Dans un geste qui pourrait contribuer à donner un aperçu des violations des droits de l’homme en Chine, les douanes américaines (CBP) ont saisi 13 tonnes de produits capillaires humains provenant de la province occidentale du Xinjiang au cours de la première semaine de juillet. Le 20 juillet, le ministère du Commerce a sanctionné une entreprise chinoise d’accessoires capillaires.
Des survivants, des enquêteurs et des groupes d’activistes ouïghours ont déclaré que les cheveux saisis proviennent de femmes hébergées dans divers camps de concentration et de travail du Xinjiang et que, pour la première fois, les autorités américaines disposent d’une preuve solide pour poursuivre l’enquête sur la persécution du groupe minoritaire musulman.
« Mon calcul sommaire est que cet envoi représente les cheveux d’environ 90 000 femmes, incarcérées dans des ‘camps de rééducation’. Bien que ce genre de cheveux longs et exotiques – châtains, mèches rouges – soient généralement identifiés dans les catalogues chinois par l’euphémisme ‘mongol’, les cheveux sont rasés sur la tête des femmes ouïgoures, kazakhes, kirghizes et huis », a récemment déclaré le journaliste d’investigation Ethan Gutmann, qui a rendu visite à plusieurs survivants de camps en Turquie et au Kazakhstan, dans un courriel à Epoch Times.

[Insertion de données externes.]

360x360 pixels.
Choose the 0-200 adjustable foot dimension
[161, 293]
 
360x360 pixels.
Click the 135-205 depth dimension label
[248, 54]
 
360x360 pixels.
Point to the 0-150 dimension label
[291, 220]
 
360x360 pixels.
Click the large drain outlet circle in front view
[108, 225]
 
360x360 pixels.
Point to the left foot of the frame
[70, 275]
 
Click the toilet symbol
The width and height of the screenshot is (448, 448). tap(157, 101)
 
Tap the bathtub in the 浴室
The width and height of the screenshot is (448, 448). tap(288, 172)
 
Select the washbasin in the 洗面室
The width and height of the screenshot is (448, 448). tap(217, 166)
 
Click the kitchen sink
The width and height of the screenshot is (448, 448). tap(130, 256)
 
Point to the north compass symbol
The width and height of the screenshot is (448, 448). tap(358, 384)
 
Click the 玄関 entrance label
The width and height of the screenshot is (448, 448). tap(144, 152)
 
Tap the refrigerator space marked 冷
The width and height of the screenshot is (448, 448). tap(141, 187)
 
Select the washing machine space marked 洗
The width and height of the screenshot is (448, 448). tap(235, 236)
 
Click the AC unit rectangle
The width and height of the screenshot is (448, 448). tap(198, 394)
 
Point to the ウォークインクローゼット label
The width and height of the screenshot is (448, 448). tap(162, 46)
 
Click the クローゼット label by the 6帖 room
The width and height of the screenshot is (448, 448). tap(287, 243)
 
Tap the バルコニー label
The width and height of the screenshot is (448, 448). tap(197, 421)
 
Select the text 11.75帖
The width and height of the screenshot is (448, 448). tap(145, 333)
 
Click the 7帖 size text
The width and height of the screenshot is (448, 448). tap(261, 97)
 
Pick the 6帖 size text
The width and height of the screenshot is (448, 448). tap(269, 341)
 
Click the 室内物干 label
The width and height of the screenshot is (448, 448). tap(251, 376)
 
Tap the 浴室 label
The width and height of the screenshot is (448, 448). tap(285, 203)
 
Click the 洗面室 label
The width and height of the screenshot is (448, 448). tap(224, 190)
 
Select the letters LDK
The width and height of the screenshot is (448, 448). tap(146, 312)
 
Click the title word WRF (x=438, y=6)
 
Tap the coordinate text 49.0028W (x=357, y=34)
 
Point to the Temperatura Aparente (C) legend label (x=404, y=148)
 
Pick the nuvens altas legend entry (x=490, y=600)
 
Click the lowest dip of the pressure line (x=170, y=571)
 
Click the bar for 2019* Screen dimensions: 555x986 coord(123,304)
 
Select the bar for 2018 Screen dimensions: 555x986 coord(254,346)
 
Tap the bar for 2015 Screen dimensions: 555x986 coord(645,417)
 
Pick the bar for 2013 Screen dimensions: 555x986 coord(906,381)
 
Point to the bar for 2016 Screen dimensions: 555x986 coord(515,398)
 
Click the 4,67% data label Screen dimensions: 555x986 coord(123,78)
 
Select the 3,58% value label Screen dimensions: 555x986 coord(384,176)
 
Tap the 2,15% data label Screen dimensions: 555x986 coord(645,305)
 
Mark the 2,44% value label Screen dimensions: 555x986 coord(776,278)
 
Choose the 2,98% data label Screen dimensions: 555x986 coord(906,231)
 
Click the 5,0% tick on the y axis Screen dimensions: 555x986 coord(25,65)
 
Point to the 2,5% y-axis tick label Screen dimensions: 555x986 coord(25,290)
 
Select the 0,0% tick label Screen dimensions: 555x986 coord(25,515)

Le gouvernement américain a pris une série de mesures pour répondre à la répression au Xinjiang.
Plus récemment, le 20 juillet, le ministère du Commerce a ajouté 11 entreprises chinoises impliquées dans des maltraitances au Xinjiang, dont la Hetian Haolin Hair Accessories Co. Ltd, à sa liste d’entités. Cette liste est un outil permettant de restreindre l’exportation, la réexportation et le transfert de produits soumis à la réglementation des exportations par les personnes ou entreprises impliquées dans des activités qui menacent la sécurité nationale ou les intérêts de politique étrangère des États-Unis.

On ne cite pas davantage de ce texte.